**The problem:** Reproduce word for word the part of the passage on implementing a Toffoli gate that opens with the words containing "Impressive! I suspect" and closes with "(See @Mithrandir24601's answer.)".

**Source passage:**
__________
For many systems, implementing a Toffoli gate is far from as simple as implementing a single qubit (or even two qubit) gate. This answer gives a way of decomposing Toffoli into multiple smaller gates. However, in real systems, such as IBMQX, there can also be issues on which qubits can be used as targets. As such, a real life implementation on IBMQX2 looks like this:

Figure 3: Implementation of a half-adder on IBMQX2. In addition to decomposing the Toffoli gate into multiple smaller gates, additional gates are required as not all qubit registers can be used as targets. Registers q[0] and q[1] are added to get the sum in q[1] and the carry in q[2]. In this case, the result q[2]q[1] should be 10. Running this on the processor gave the correct result with a probability of 42.8% (although it was still the most likely outcome).

``If I was using diodes, transistors etc I could easily figure out myself the classical operations I need to run to add 1+1. How would you do that, in detail, on a quantum computer?''

Impressive! I suspect that most people cannot easily figure out themselves how to combine diodes and transistors to implement a classical two-bit adde (though I do not doubt this material scientist can probably do it). ;)

Theoretically, the way you implement a classical adder is pretty similar in a classical and quantum computer: you can do that in both cases by implementing a Toffoli gate! (See @Mithrandir24601's answer.)

But the material scientist probably wants to understand how to implement such an gate (or an equivalence sequence of other quantum gates) on a physical device. There are probably an infinite ways to do that using different quantum technologies, but here are two direct realizations of this gate using trapped ions and superconducting qubits:

1. Realization of the Quantum Toffoli Gate with Trapped Ions, T. Monz, K. Kim, W. Hänsel, M. Riebe, A. S. Villar, P. Schindler, M. Chwalla, M. Hennrich, and R. Blatt, Phys. Rev. Lett. 102, 040501, arXiv:0804.0082.
__________
**Supplied entries:**
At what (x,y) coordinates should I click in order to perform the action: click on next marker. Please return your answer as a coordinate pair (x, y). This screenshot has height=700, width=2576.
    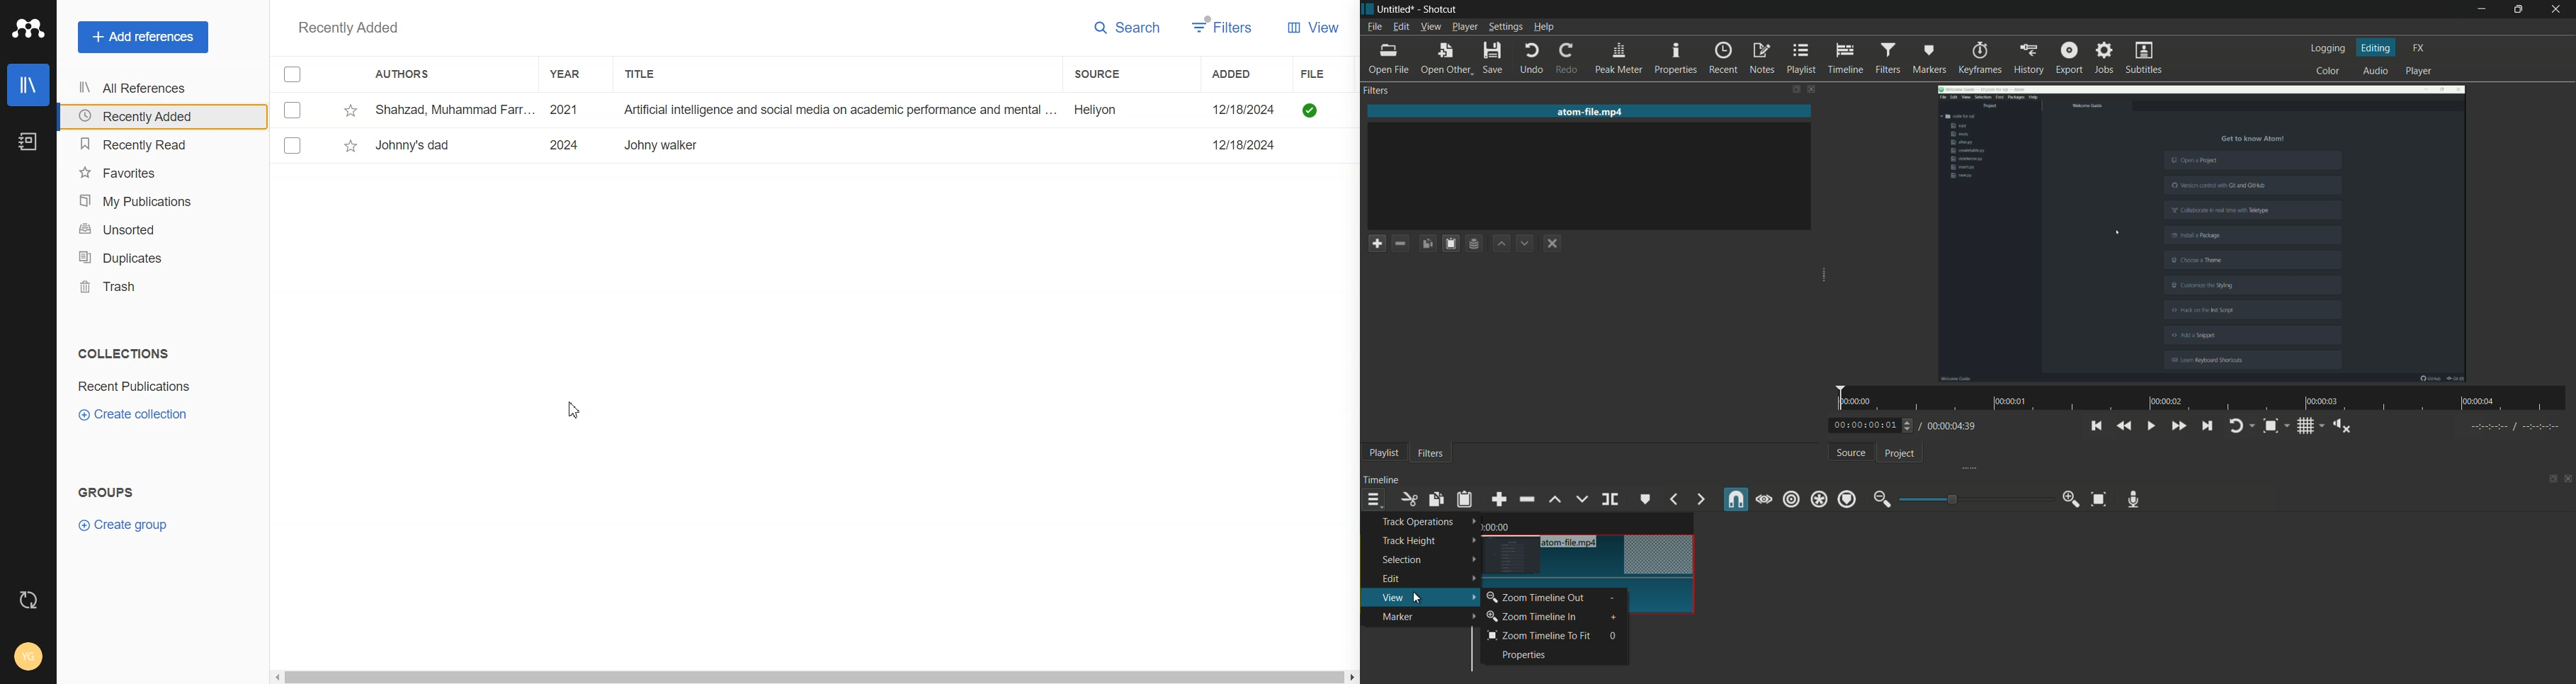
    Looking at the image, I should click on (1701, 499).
__________
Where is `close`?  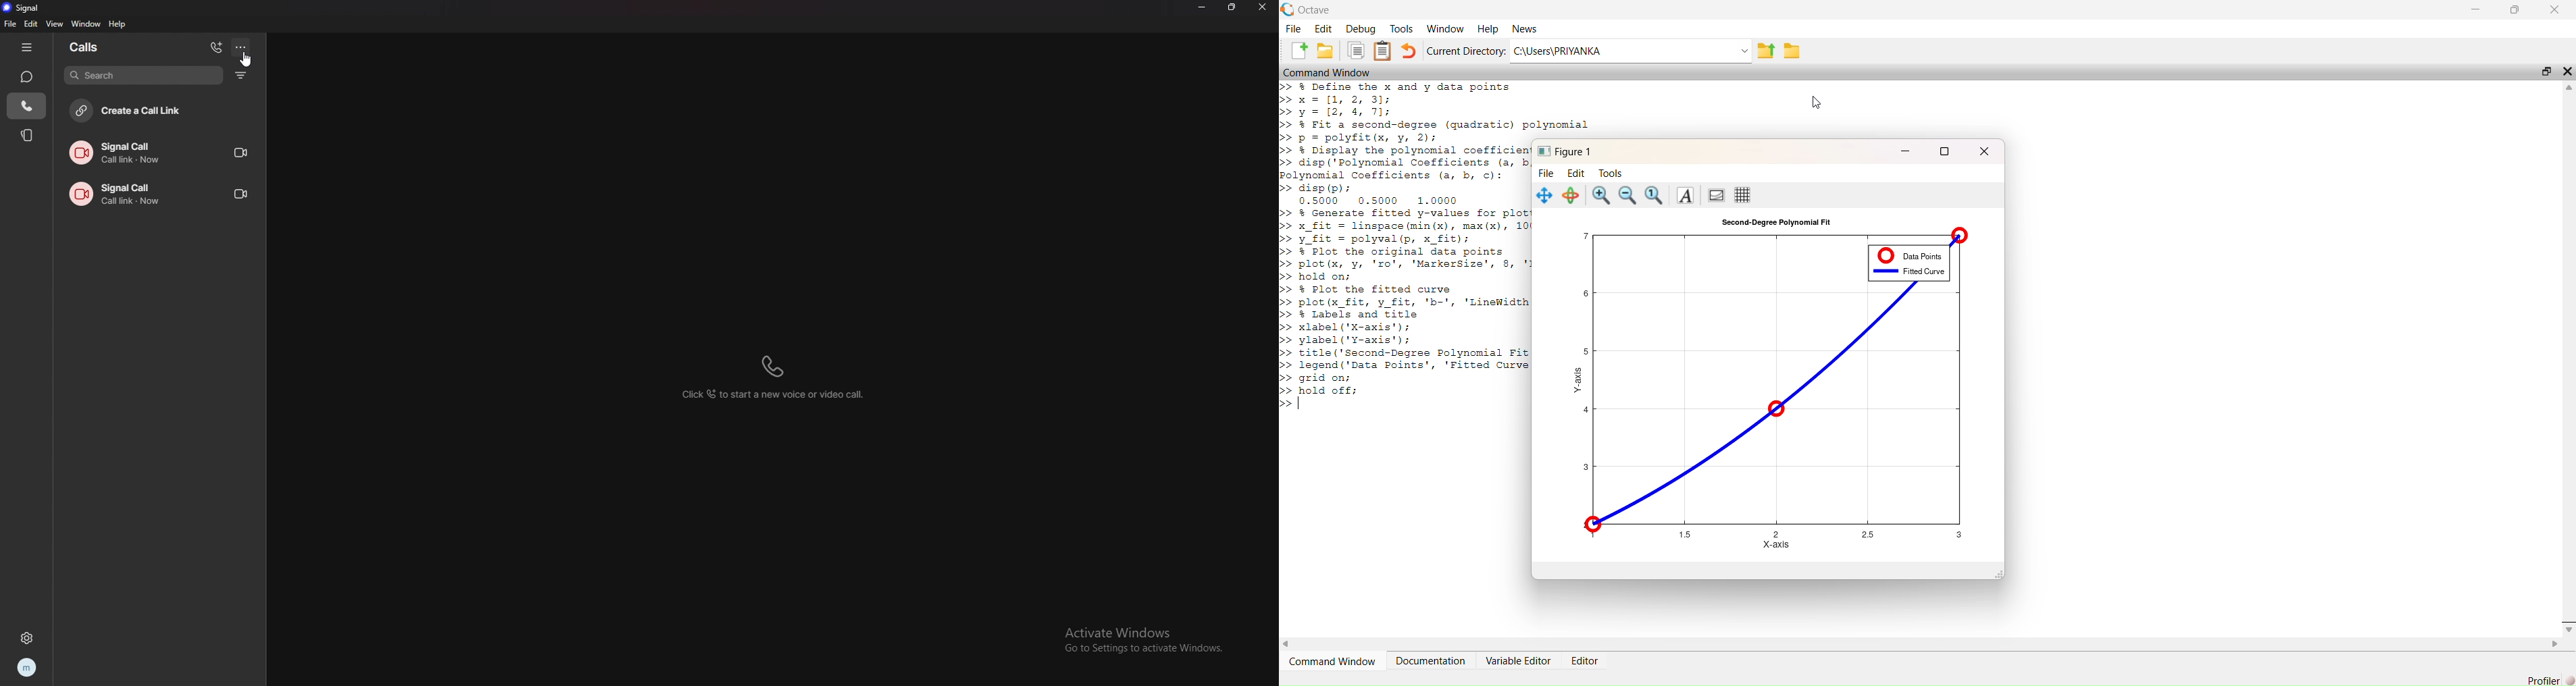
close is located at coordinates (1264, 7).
__________
**Finished exercise:**
Impressive! I suspect that most people cannot easily figure out themselves how to combine diodes and transistors to implement a classical two-bit adde (though I do not doubt this material scientist can probably do it). ;)

Theoretically, the way you implement a classical adder is pretty similar in a classical and quantum computer: you can do that in both cases by implementing a Toffoli gate! (See @Mithrandir24601's answer.)